Entrepreneur: Viktor Grabovskyy | From: Waterloo, Ont. | Ask: $300,000 for 12.5%
Michael Wekerle has a long history with spinning tops. “I won money doing this as a kid,” he recalls. So when Viktor Grabovskyybrought his take on the classic toy to the Den, there was no doubt which Dragon would win the unofficial battle to log the longest spin.
And Wekerle also triumphed in the more customaryDragons’ Den competition, securing a deal with Grabovskyy worth $300,000 for a 20% equity stake. His bid trumped that of Joe Mimran and Michele Romanow, who together offered Grabovskyy—a computer science student at the University of Waterloo—the same figure for a a quarter of his company.
The Dragons were all impressed by the tops, and by ForeverSpin’s progress. The company did $1.1 million in revenue in the year before Grabovskyy stepped into the Den, and the entrepreneur predicted a rise to $3 million for 2015. Mimran wasn’t completely sold on that projection. “It’s a big leap,” he said, suggesting that Grabovskyy’svaluation looked a little high.

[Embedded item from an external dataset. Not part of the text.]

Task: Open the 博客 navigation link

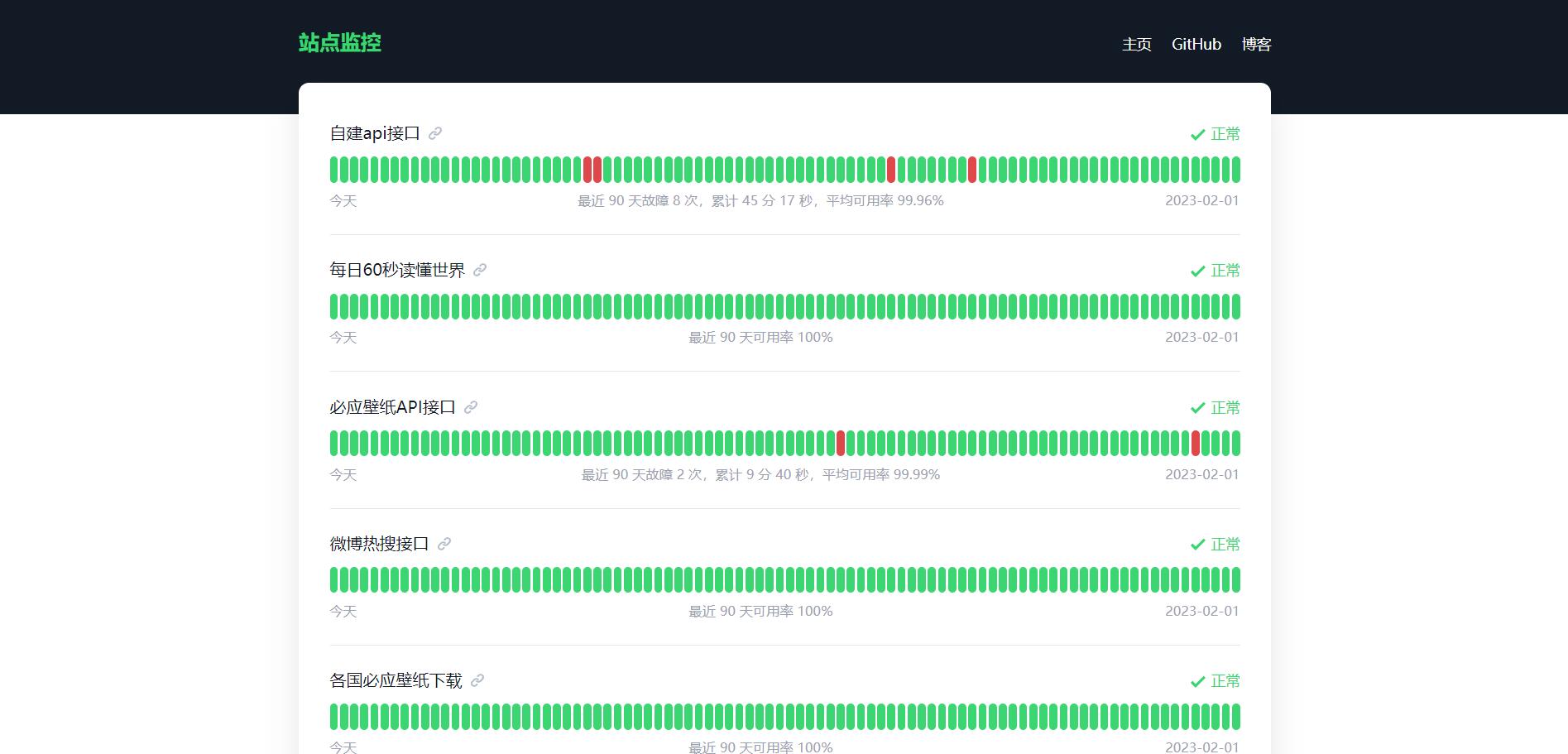Action: coord(1256,44)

On the show, Wekerle disagreed, and in an exclusive interview before the episode aired, he explains that growing sales and therefore production would improve ForeverSpin’s model. The company makes its tops from blocks of metals like nickel, titanium and tungsten. “The reality here is when you have high-end materials, you cannot buy them in very small quantities and make money,” explains Wekerle. He should know—in his day job as a merchant banker, Wekerle once took a mining company called Neo Materials public. Neo’s success was based on the electrical and automotive industry’s demand for such metals, creating supply competition for a small operation like ForeverSpin. “It’s a great product, but the margins are only good if you can expand the production,” Wekerle says.
Though Wekerle was an enthusiastic spinner on the show and spoke highly of Grabovskyy afterward, the deal never closed, because the Dragon’s due diligence partner didn’t get the information he needed to vet the company. Meanwhile, ForeverSpin appears to have secured financing elsewhere. Wekerle is philosophical about it. “The only thing in life we control is the decision, and you’ve got to be accountable and responsible for that decision,” he says. “If they believe that this is the next big thing—the next Trivial Pursuit or the next Monopoly—so be it.”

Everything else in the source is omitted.